When people who do not know how to play by the rules and to fulfill the obligations inherent in social roles try living together, the result is drama. Permanent psychodrama, if you like.

If no one knows their areas of responsibilities life will become an endless series of conflicts over who does what at home.

If each family member knows what he or she has to do to keep the family in good running order, harmony may ensue. If the rules and the roles are subjected to the kinds of withering critiques that liberationist ideologies have imposed on them, you are heading for living alone.

True enough, drama brings people together. It does create a type of human connection.

And yet, this kind of connection is inherently unsatisfying because it is unreal. Drama involves you in artificial, simulated human connections. When the drama is over you will feel more deprived than you were before, more desperate than you felt before, and more prepared to involve yourself in anything that resembles a human connection.
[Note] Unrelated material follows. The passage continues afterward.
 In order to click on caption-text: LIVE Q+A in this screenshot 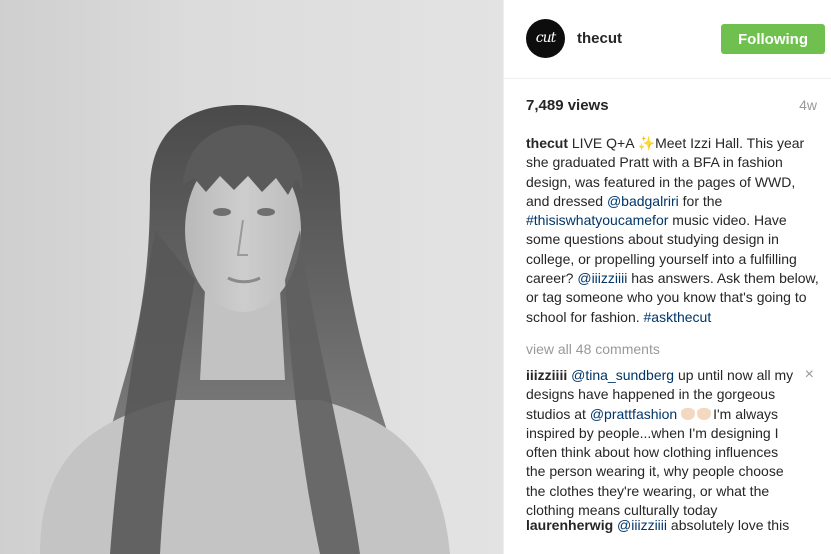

Do it often enough and you will happily embrace living alone.


Anonymous said...

I love living alone with my dog.

Thanx, Stuart.

Anonymous said...

I plan on living alone mainly because I'm averse to the risks of marriage/cohabitation i.e. divorce theft, lack of commitment. It seems that most people would think I am a loser for thinking the (potential) costs of marriage/cohabitation outweigh the (potential) benefits whereas I just see it as a rational assessment of reality. Thoughts?

Dennis said...

I shudder to think about what kind of curmudgen and old coot I would be without marriage and family. The challenges, pain, emotional roller coaster, et al have made me a far better person who knows there is almost nothing I cannot do. I know who I am and like me because I fear almost nothing.
I find, for the most part, that I really like people for all their idiosyncrasies because it provides me with a wealth of information and experiences. I even like some Liberals as people. I may not like their ideas, but that does not make them less of a human being.
I truly feel sorry for people who have not experienced other people, especially a spouse, up close and personal. To find out that one is not the only important person in their lives. Just to see children and others in your life grow and become an individual that can face the world with the tools you provided to them is a joy.
There is great joy and humility in knowing that they look kindly upon you. To attain self satisfaction one has to be willing to face the challenges of life. What is the meaning of life, but to experience and learn from all that can make you human and a better soul.
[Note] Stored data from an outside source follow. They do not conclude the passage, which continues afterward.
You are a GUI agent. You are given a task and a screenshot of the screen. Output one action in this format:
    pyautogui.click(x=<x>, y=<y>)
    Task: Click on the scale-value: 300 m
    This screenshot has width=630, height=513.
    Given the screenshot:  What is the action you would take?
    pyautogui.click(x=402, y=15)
Stuart Schneiderman said...

Thanks to Dennis for reminding us of the value of living with other people. And, as Sparky suggests, living with pets is really not the same thing as living alone.
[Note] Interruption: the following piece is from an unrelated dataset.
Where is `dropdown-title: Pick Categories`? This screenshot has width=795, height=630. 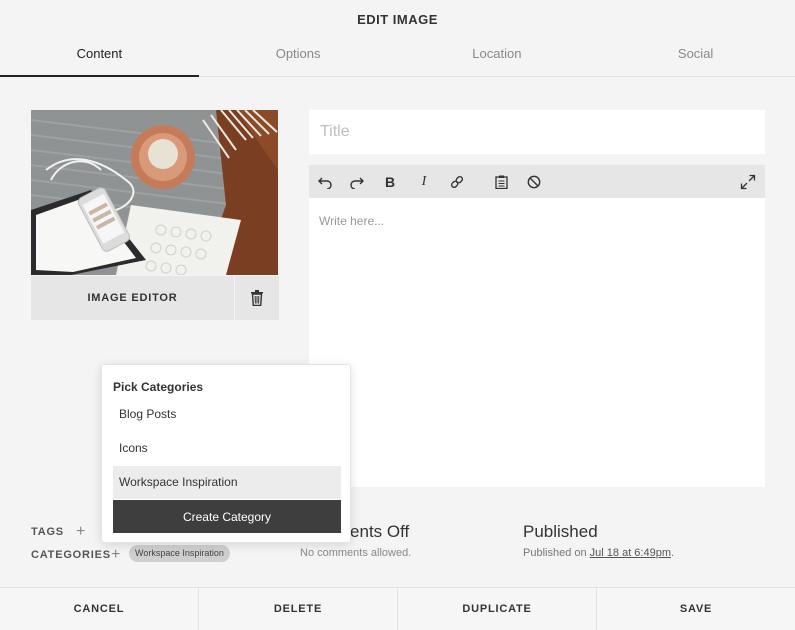 dropdown-title: Pick Categories is located at coordinates (158, 387).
Anonymous raises an important issue too. Has the legal system made it simply too risky and too expensive to get married or even to cohabit?

Many people feel the same way, yet the studies of living alone do not seem to give this enough importance as one of the rational reasons why people are more likely to live alone.

Anonymous said...

An important topic, but I'm uncomfortable w/the moral censure.
I was (mostly) able to maintain a professional career until retirement. Since my marriage folded a few years after return from VN, I've lived alone.
It's not always been easy, fun, or w/o guilt.
Innate Introversion, coupled w/growing up with a Borderline Personality mom has made me incapable of intimate relationships.